== Dataset rows ==

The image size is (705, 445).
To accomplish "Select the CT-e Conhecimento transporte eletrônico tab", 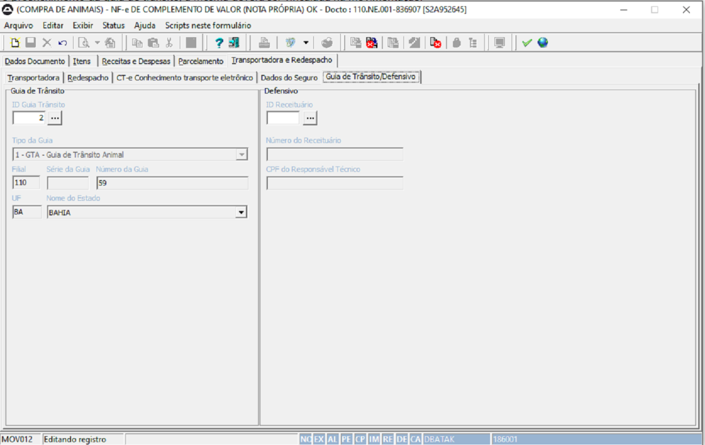I will point(185,78).
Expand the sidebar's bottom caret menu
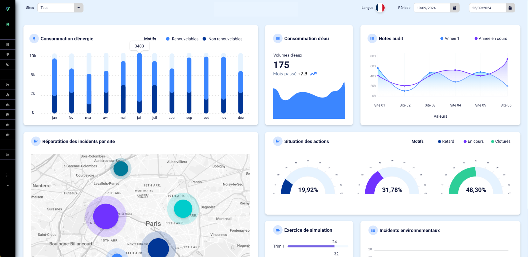 (x=8, y=186)

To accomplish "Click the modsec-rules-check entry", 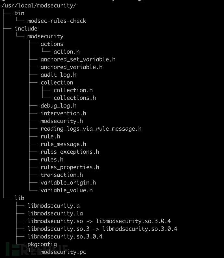I will (57, 21).
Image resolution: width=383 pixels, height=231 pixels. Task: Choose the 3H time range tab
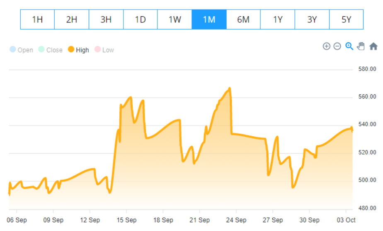106,20
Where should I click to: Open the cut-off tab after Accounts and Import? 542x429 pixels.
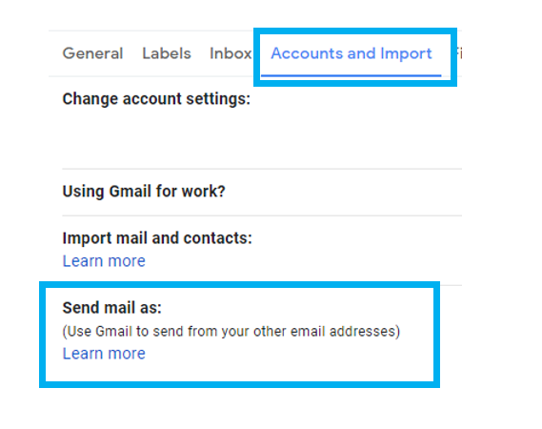click(x=458, y=53)
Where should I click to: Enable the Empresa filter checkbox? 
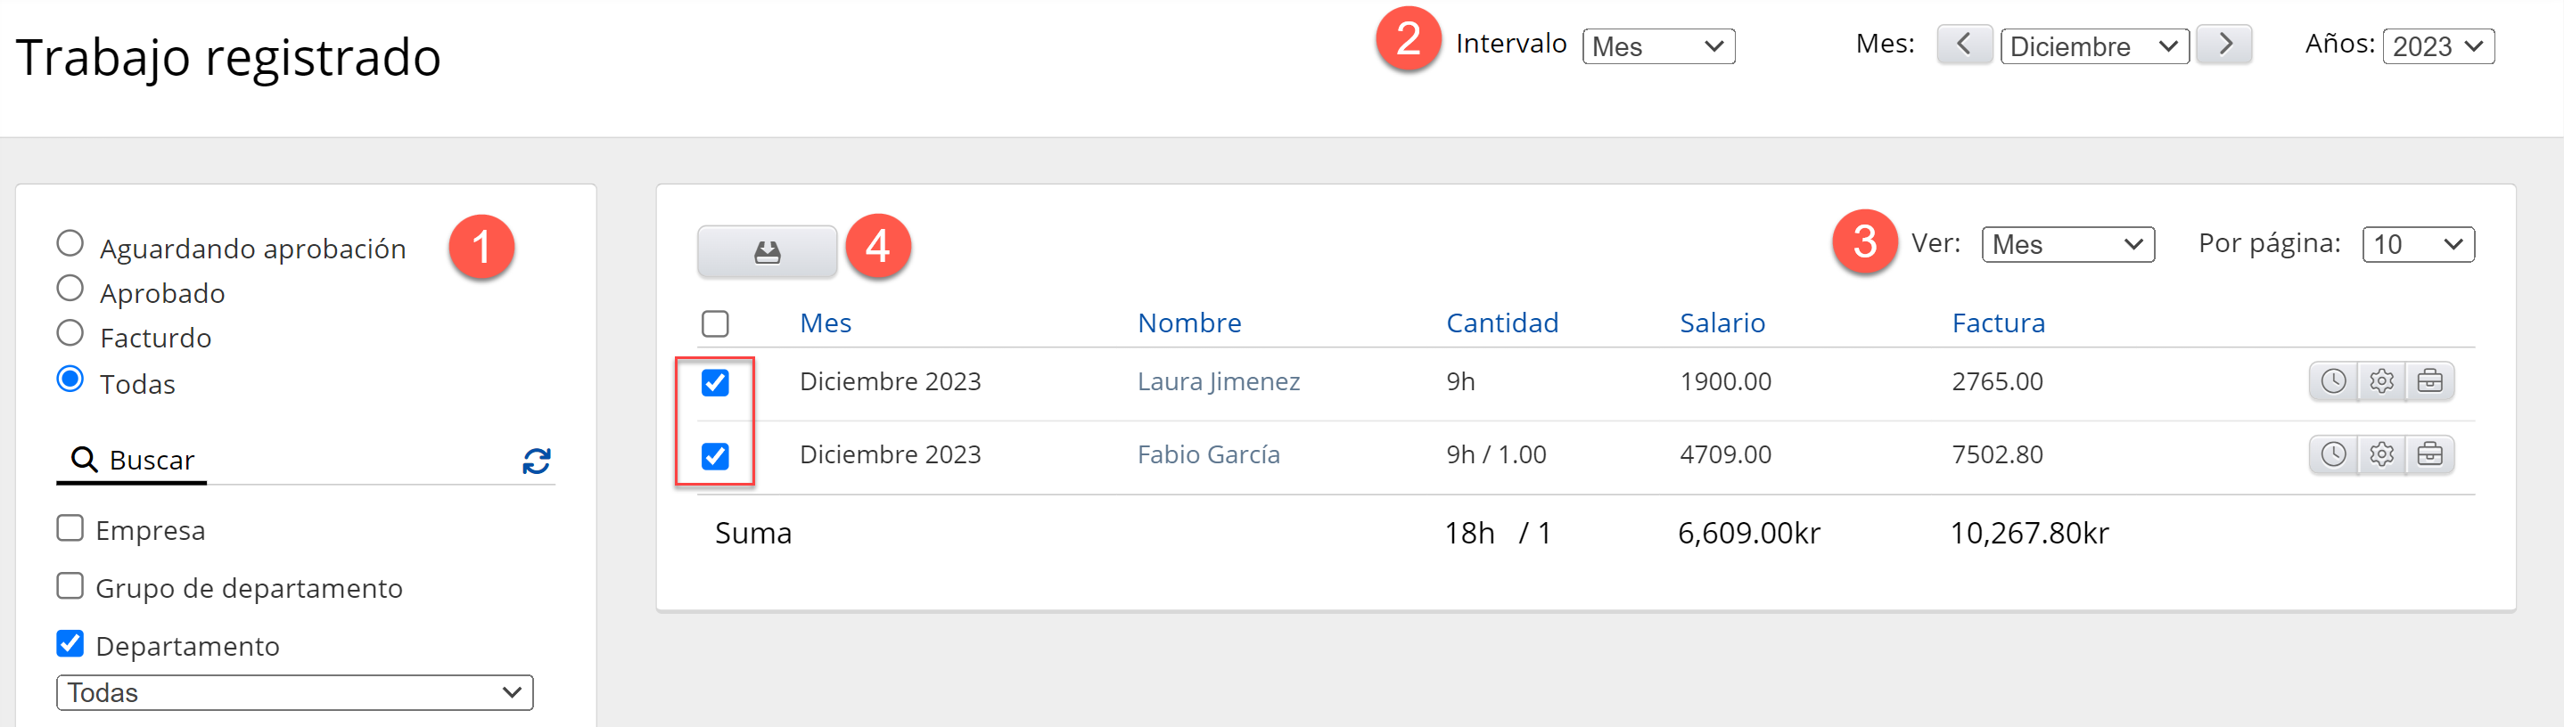(70, 528)
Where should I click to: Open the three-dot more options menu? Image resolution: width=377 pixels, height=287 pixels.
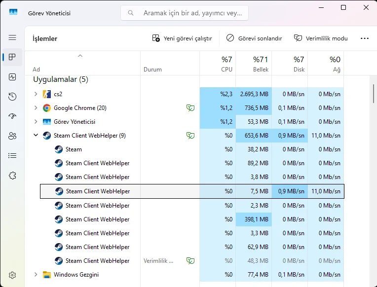(365, 38)
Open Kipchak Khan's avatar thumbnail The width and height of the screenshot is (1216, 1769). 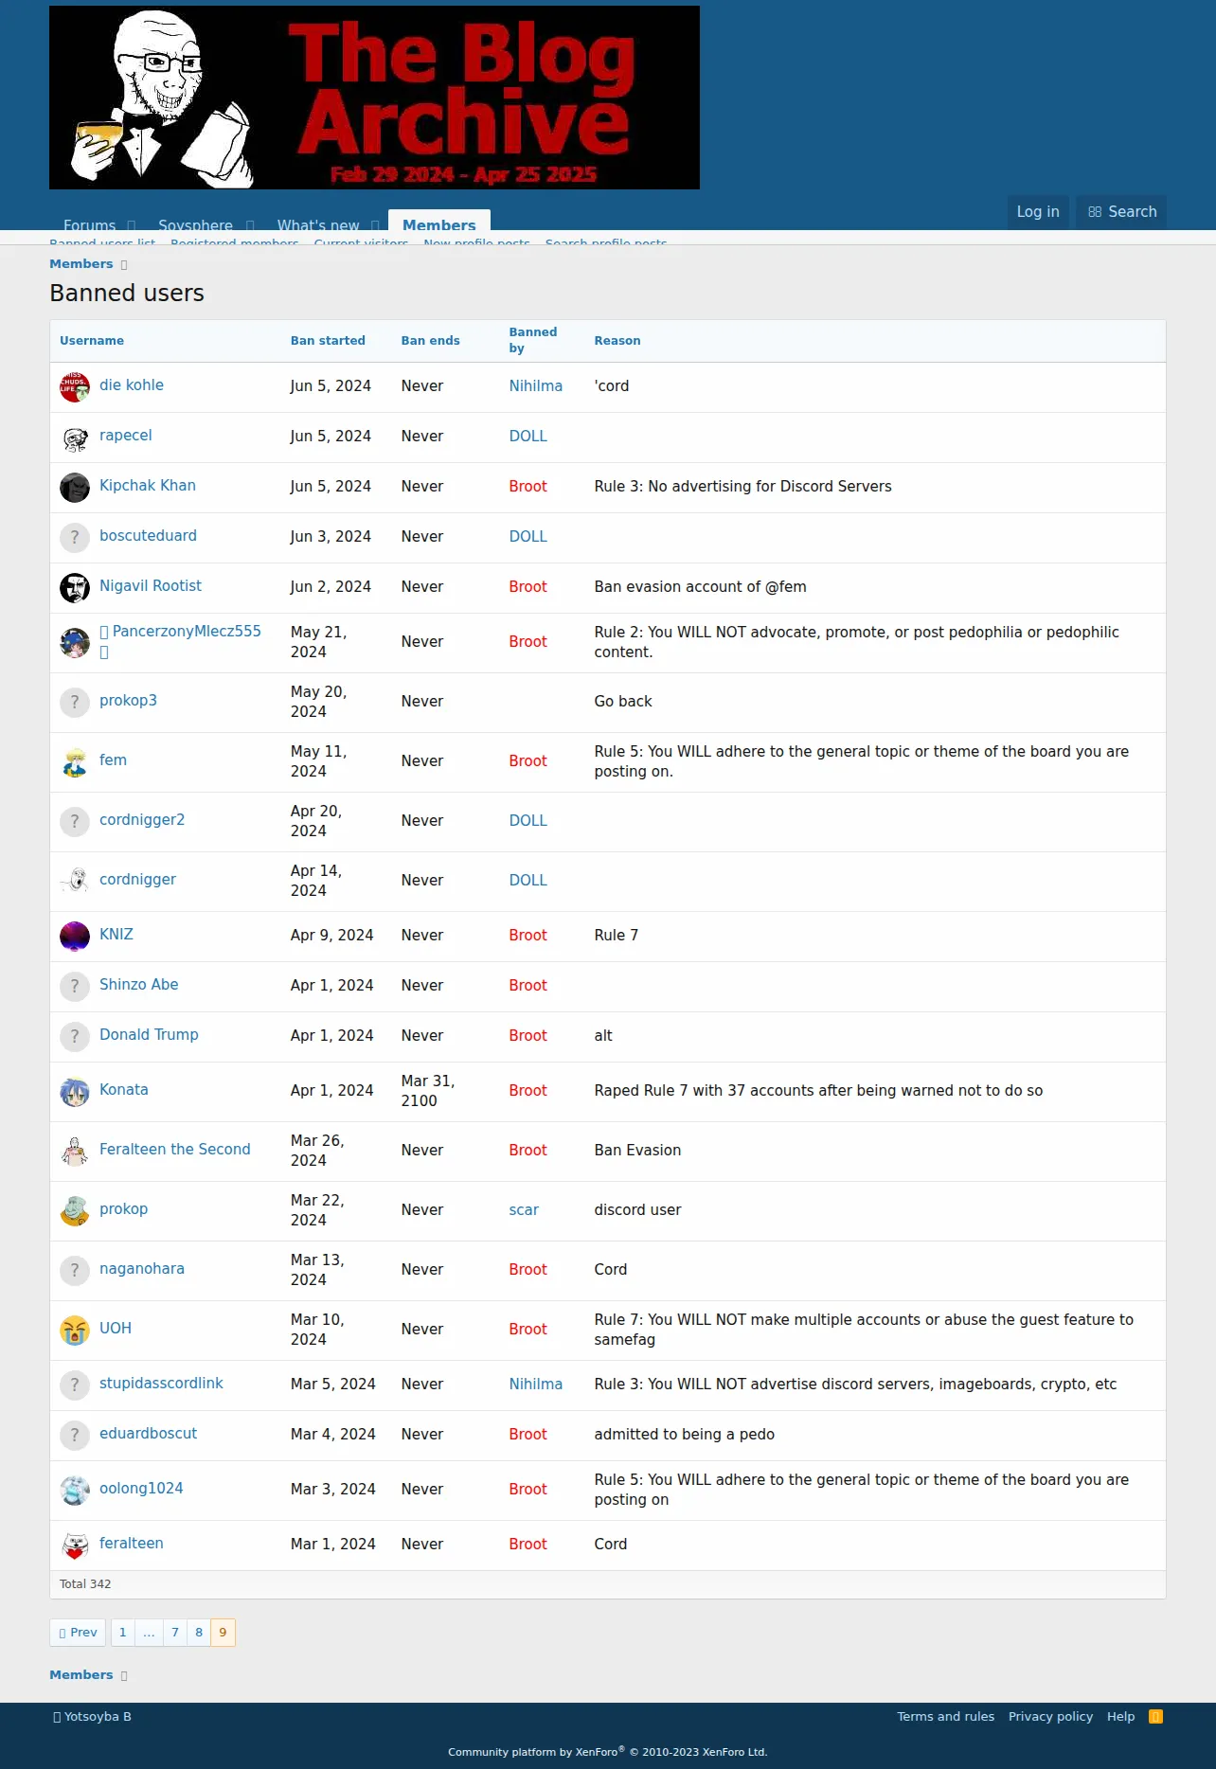pyautogui.click(x=75, y=488)
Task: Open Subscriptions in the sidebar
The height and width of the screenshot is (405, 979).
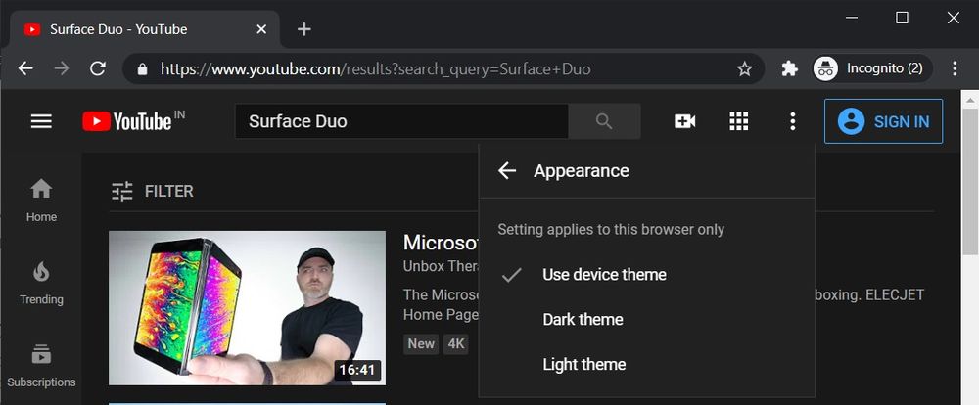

===

* Exercise requirements
Find each line in the entries above that contains the word "Task" and copy those lines out in full. Case counts.

* Exercise solution
Image resolution: width=383 pixels, height=231 pixels. Task: Choose the 3H time range tab
Task: Open Subscriptions in the sidebar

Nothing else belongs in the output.